Emerging Standards and Procurement Skills for AI ‘Agents’
Industry experts predict that procurement teams will develop more rigorous filters, such as the five-point test outlined by Meyer, to distinguish genuine platforms from features. Additionally, vendors may face increased scrutiny and regulation around marketing claims, pushing the market toward clearer standards. The development of technical benchmarks for true agent capabilities is expected to accelerate, helping enterprises avoid costly dependencies and ensure security, portability, and governance in their AI investments.
Key Questions
What exactly distinguishes a true AI agent from a feature?
A true AI agent runs autonomously, maintains persistent state, can be governed externally, and can be swapped or upgraded without losing context. Features lack these qualities, often relying on vendor-controlled infrastructure and limited to session-based interactions.
Why are vendors marketing features as ‘agents’?
Marketing the features as ‘agents’ allows vendors to command higher prices and create the perception of advanced autonomy. It also simplifies messaging for enterprise buyers unfamiliar with the technical distinctions.

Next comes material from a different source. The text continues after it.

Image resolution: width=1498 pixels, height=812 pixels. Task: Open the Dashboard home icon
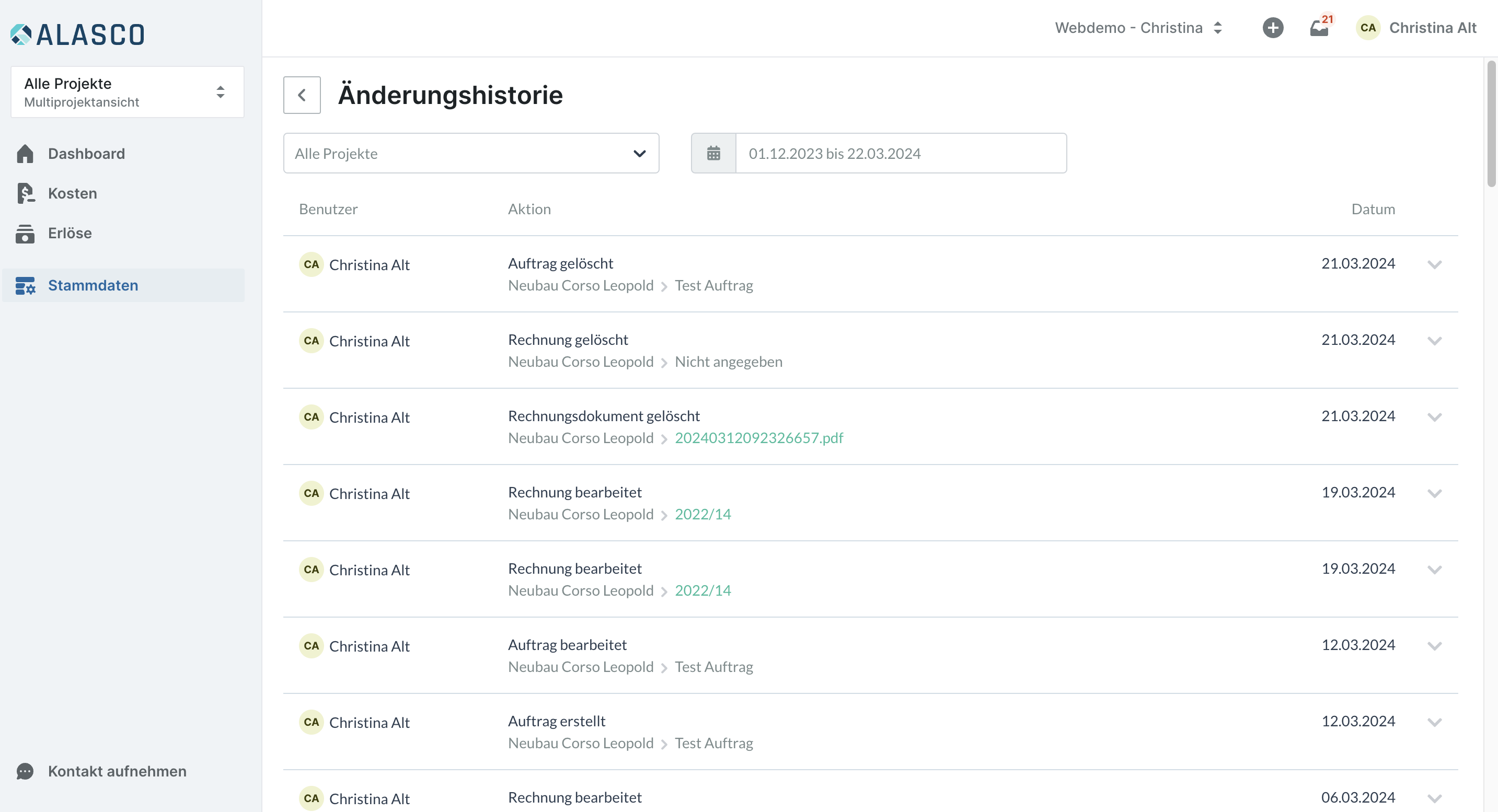pyautogui.click(x=25, y=154)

What risks do enterprises face by relying on superficial ‘agent’ features?
Dependence on vendor infrastructure limits control, complicates security and compliance, and increases switching costs. It also reduces flexibility and can expose organizations to security vulnerabilities if the vendor’s infrastructure is compromised.
How can organizations identify genuine AI platform solutions?
Organizations should apply filters such as: Does the solution run without human login? Can the model be swapped without losing work? Does it store state externally? Does it produce audit logs? Can the work be migrated or exported? These criteria help differentiate real platforms from features.